Restrictive injunctions and attributions are passed on to children in order to satisfy or comfort the parents. In another example, the mother of a boy was very scared of aggressive males because her husband, an aggressive male, had beaten her and left her. When her son was born she did not want him to be an aggressive, masculine man. So she used injunctions “don’t be aggressive,” “don’t be assertive,” and attributions “you are gentle,” “you are quiet,” to affect his behavior, and he grew up to be non-masculine with many female role characteristics. He developed being different from other little boys, and the other l
ittle boys made fun of him, so that sooner or later someone called him “queer,” and he connected the word queer with being a homosexual. He looked up “homosexual” in the dictionary and found that a homosexual is a man who has sexual relations with another man. One day he was walking through the park and was approached by a man and had a homosexual experience which he enjoyed, and at that point decided that he was a homosexual and proceeded to pursue a homosexual life course. Thus, he went from getting a set of injunctions and attributions to deciding that he was something that he didn’t have to be, with very little choice in the matter. He did not freely choose to be a homosexual; the pressures of his household plus other circumstances forced that choice on him. He was, for instance, not free to have sexual relations with women: script analysis eventually freed him to be able to choose to have sexual and loving relationships with women as well as men.

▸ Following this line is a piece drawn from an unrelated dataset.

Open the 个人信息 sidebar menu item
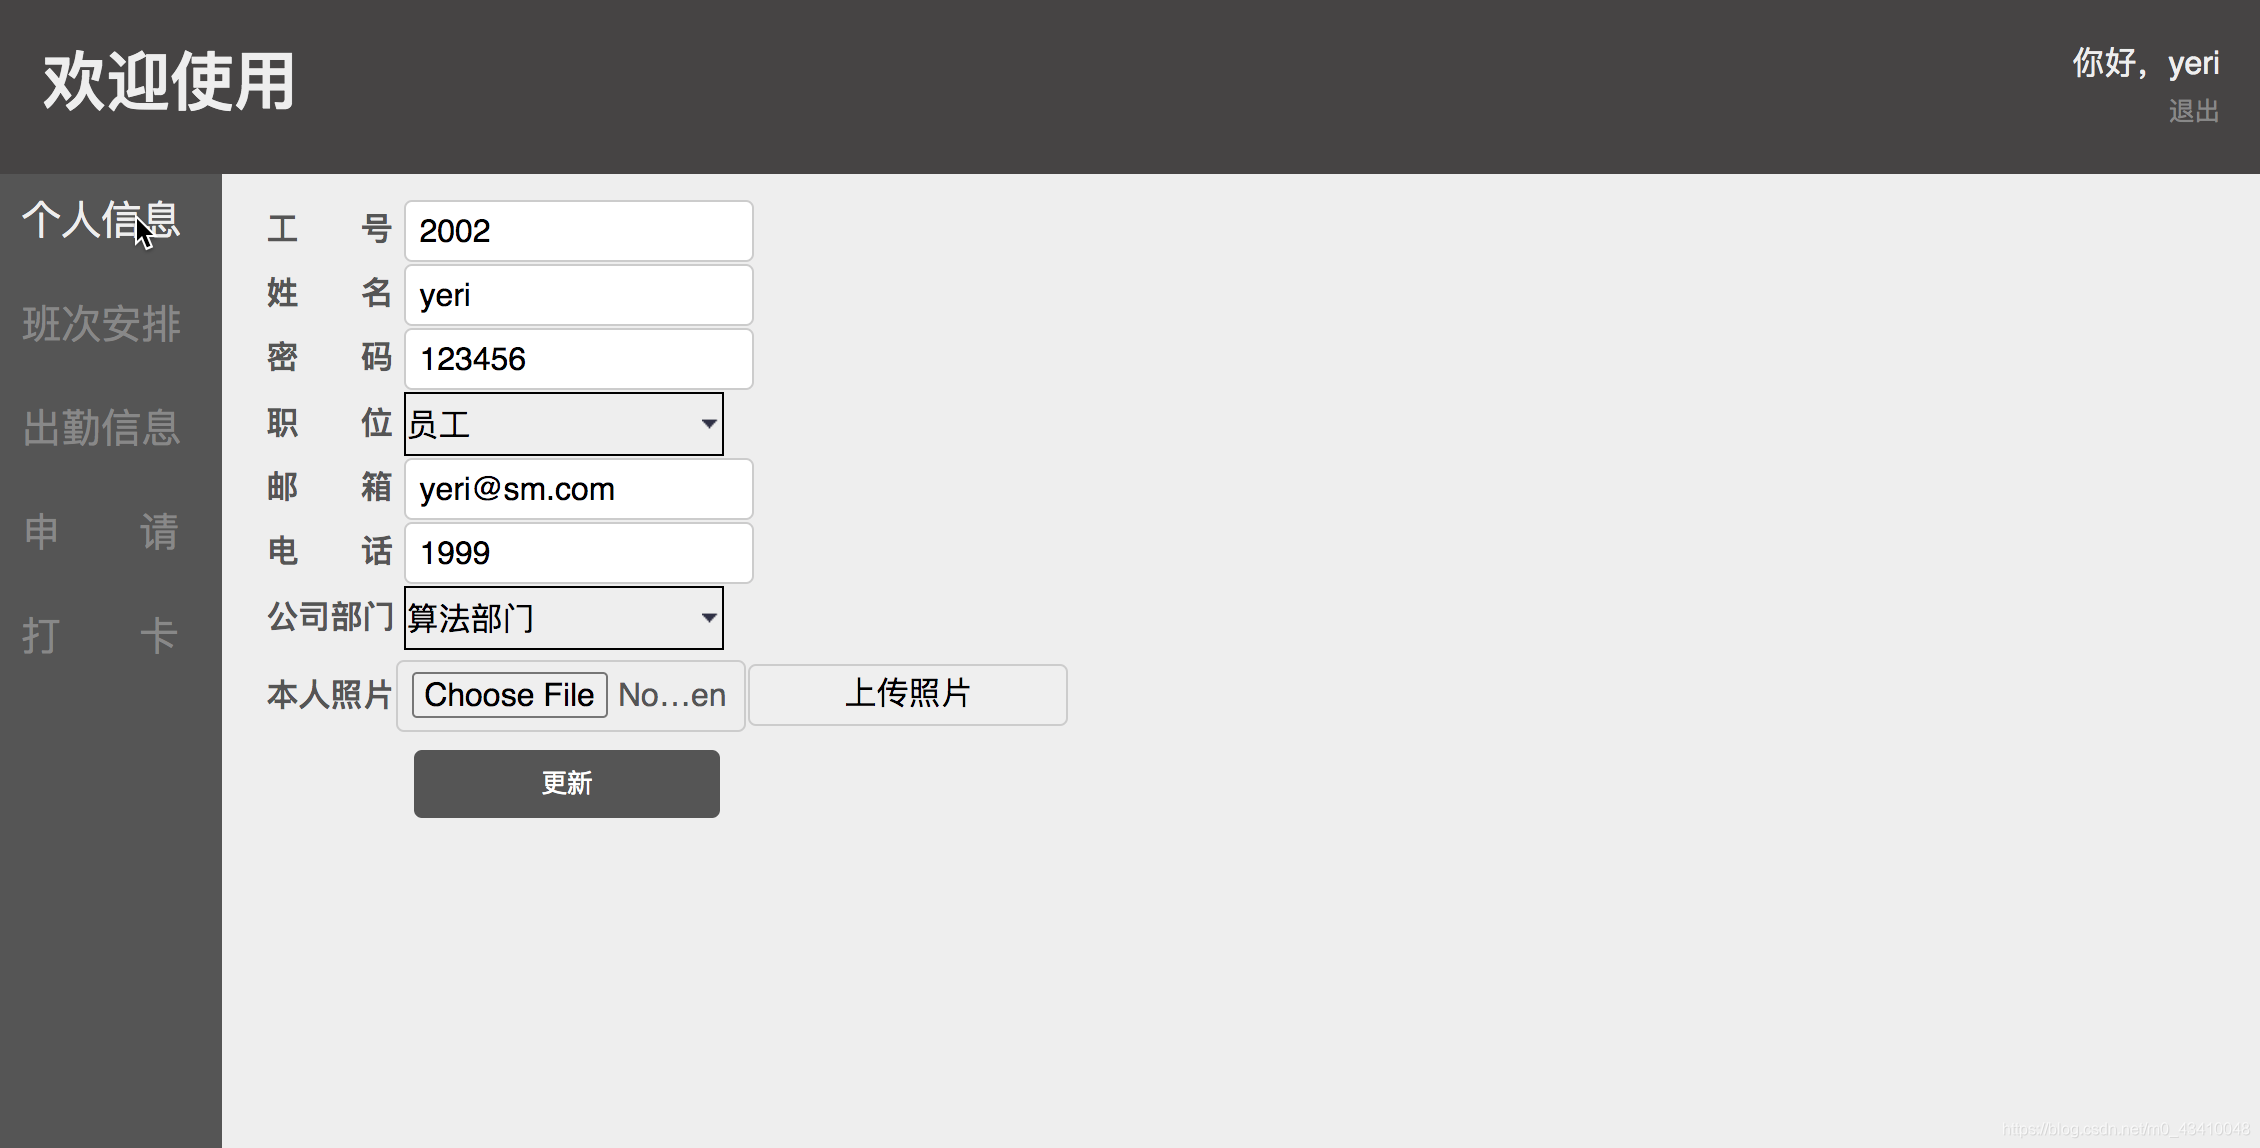The height and width of the screenshot is (1148, 2260). (101, 220)
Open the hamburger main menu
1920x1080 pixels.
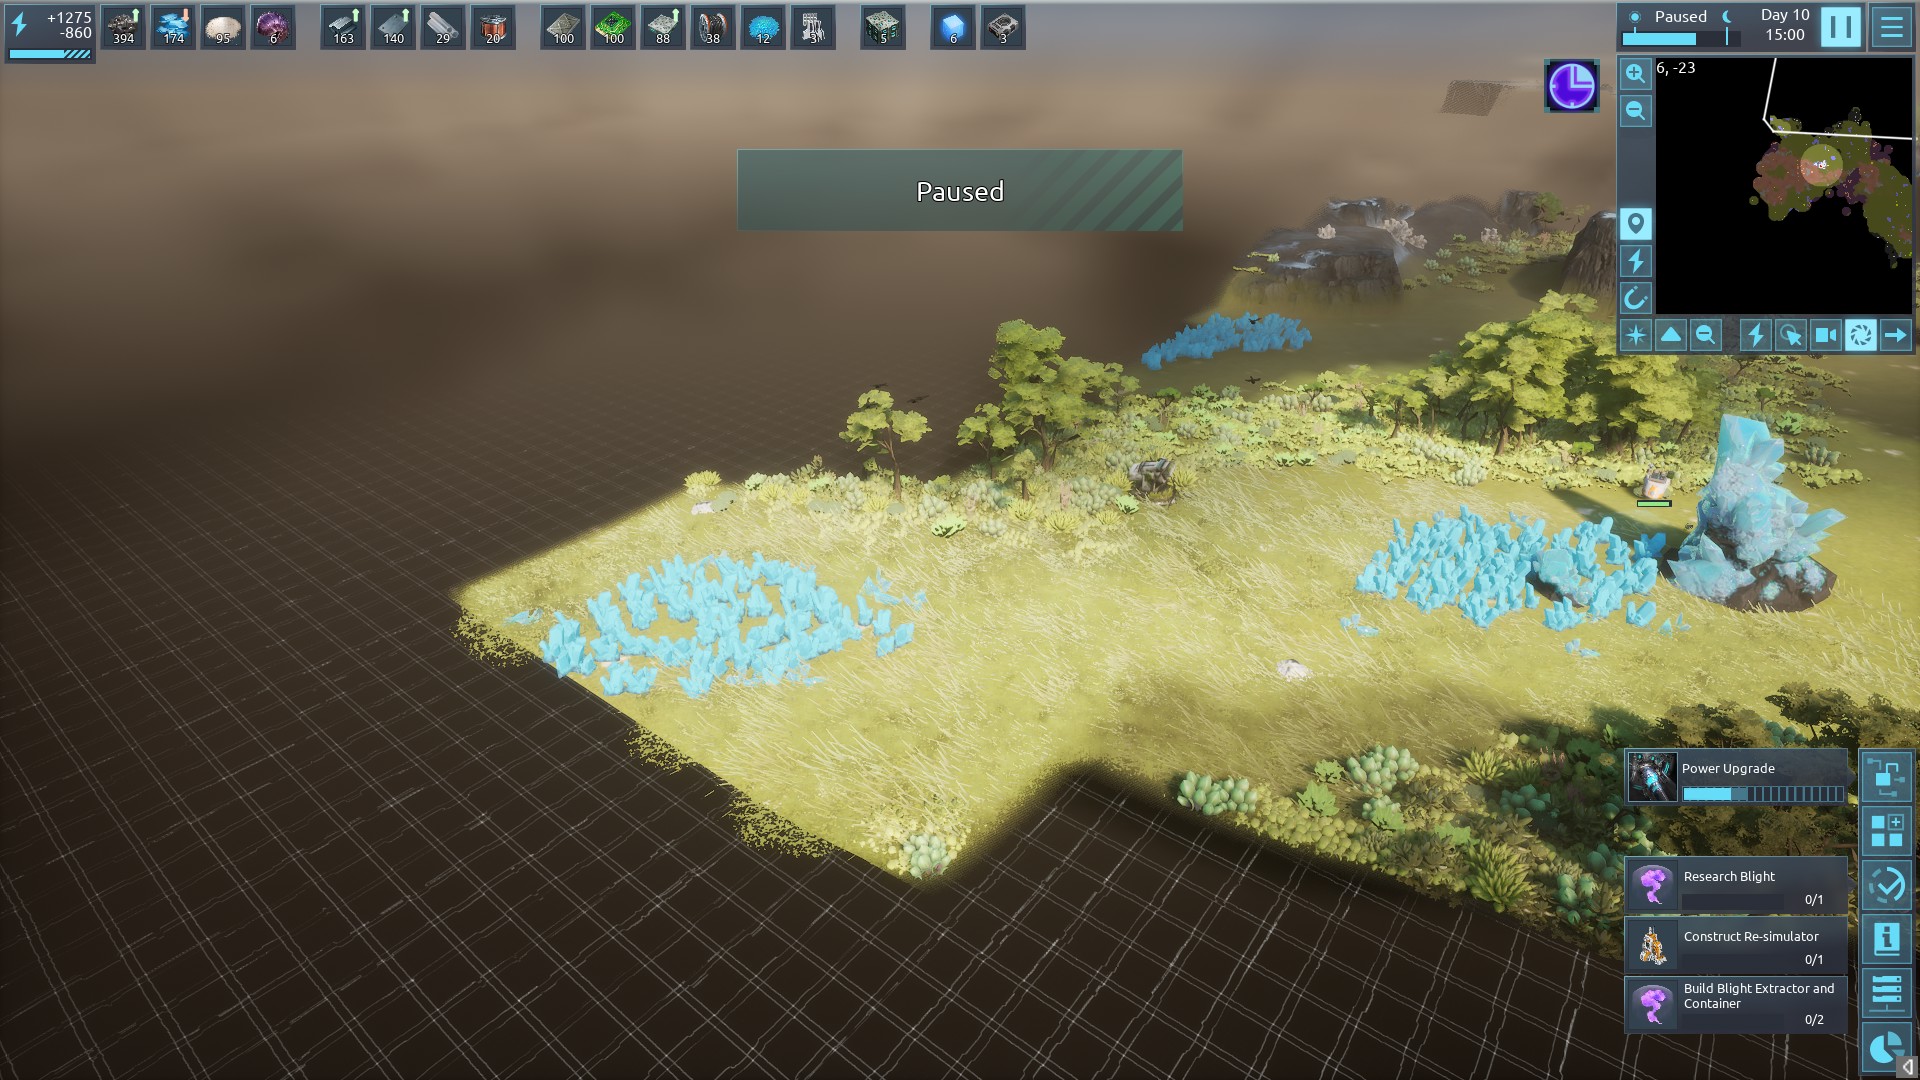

This is how household pressures, over a period of years, combine with a set of circumstances so that people make life decisions. Other children are pressured to be unhappy, stupid, or clumsy for similar reasons.
It might be interesting to speculate why a parent would want his child to be clumsy or stupid. Imagine a child is born that is not wanted. Mother, who had had three children and didn’t want to have any more, got pregnant one night when her husband came home drunk and raped her, forcing her to have intercourse against her will. Her husband didn’t believe in abortions so the baby was born, and it was a difficult birth. The child was an annoyance from the start. It took fifteen stitches to sew mother up—clumsy from the very beginning. This kid was seen as a clumsy kid; he started all wrong and he reminded mother of her brother who is clumsy, too. So she often thought and said: “This kid is just like Uncle Charlie, who is a clumsy man.” Soon mother and father started calling him “Clums” in jest whenever he made mistakes. It suited these parents’ needs to think of this particular son as a clumsy boy, because it gave them a place to vent their anger and an excuse for not taking good care of him.